## [DATA SHOWN]
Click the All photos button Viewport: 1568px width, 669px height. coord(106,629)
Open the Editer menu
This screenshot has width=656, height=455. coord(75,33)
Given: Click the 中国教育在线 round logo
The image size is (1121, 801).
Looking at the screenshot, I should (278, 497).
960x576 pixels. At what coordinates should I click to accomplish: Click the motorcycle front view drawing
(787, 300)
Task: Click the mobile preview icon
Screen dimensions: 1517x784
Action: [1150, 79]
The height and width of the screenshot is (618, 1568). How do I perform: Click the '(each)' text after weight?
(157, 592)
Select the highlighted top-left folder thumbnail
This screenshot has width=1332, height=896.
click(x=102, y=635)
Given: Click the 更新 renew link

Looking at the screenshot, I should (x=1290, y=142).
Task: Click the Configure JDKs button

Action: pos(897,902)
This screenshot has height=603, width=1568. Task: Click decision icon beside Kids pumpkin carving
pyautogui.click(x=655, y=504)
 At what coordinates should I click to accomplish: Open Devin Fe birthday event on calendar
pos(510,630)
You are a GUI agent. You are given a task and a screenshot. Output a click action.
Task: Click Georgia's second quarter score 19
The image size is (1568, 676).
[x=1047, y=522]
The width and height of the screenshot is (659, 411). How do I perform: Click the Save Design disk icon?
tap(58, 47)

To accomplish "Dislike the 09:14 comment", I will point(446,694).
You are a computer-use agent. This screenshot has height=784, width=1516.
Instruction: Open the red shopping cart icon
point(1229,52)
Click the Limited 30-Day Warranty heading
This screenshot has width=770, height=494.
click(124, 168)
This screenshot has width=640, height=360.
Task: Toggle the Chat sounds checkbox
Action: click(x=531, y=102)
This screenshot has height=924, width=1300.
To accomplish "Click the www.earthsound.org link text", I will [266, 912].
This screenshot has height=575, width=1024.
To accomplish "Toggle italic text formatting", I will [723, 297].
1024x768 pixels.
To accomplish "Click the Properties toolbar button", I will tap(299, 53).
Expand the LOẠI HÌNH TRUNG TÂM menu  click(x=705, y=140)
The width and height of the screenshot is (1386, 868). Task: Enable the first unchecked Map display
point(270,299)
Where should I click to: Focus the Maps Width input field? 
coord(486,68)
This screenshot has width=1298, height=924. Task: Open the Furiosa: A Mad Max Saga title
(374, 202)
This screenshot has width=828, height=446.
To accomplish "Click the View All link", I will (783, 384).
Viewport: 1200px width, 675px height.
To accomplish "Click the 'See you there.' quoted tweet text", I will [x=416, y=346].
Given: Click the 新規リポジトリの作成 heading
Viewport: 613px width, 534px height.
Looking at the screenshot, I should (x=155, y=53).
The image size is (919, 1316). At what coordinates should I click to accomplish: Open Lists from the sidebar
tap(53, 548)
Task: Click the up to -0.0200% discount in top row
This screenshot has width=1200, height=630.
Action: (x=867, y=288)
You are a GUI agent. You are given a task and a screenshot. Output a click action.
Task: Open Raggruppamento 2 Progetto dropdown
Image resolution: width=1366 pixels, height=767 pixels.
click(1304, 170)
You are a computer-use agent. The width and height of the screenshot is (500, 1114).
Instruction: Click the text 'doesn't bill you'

## [WHAT IS BEING ASKED]
From the line that contains "Task: Click the up" down to the last line of the listing above, repeat each line exactly, and include nothing else.

## [THE ANSWER]
Task: Click the up to -0.0200% discount in top row
This screenshot has width=1200, height=630.
Action: (x=867, y=288)
You are a GUI agent. You are given a task and a screenshot. Output a click action.
Task: Open Raggruppamento 2 Progetto dropdown
Image resolution: width=1366 pixels, height=767 pixels.
click(1304, 170)
You are a computer-use agent. The width and height of the screenshot is (500, 1114).
Instruction: Click the text 'doesn't bill you'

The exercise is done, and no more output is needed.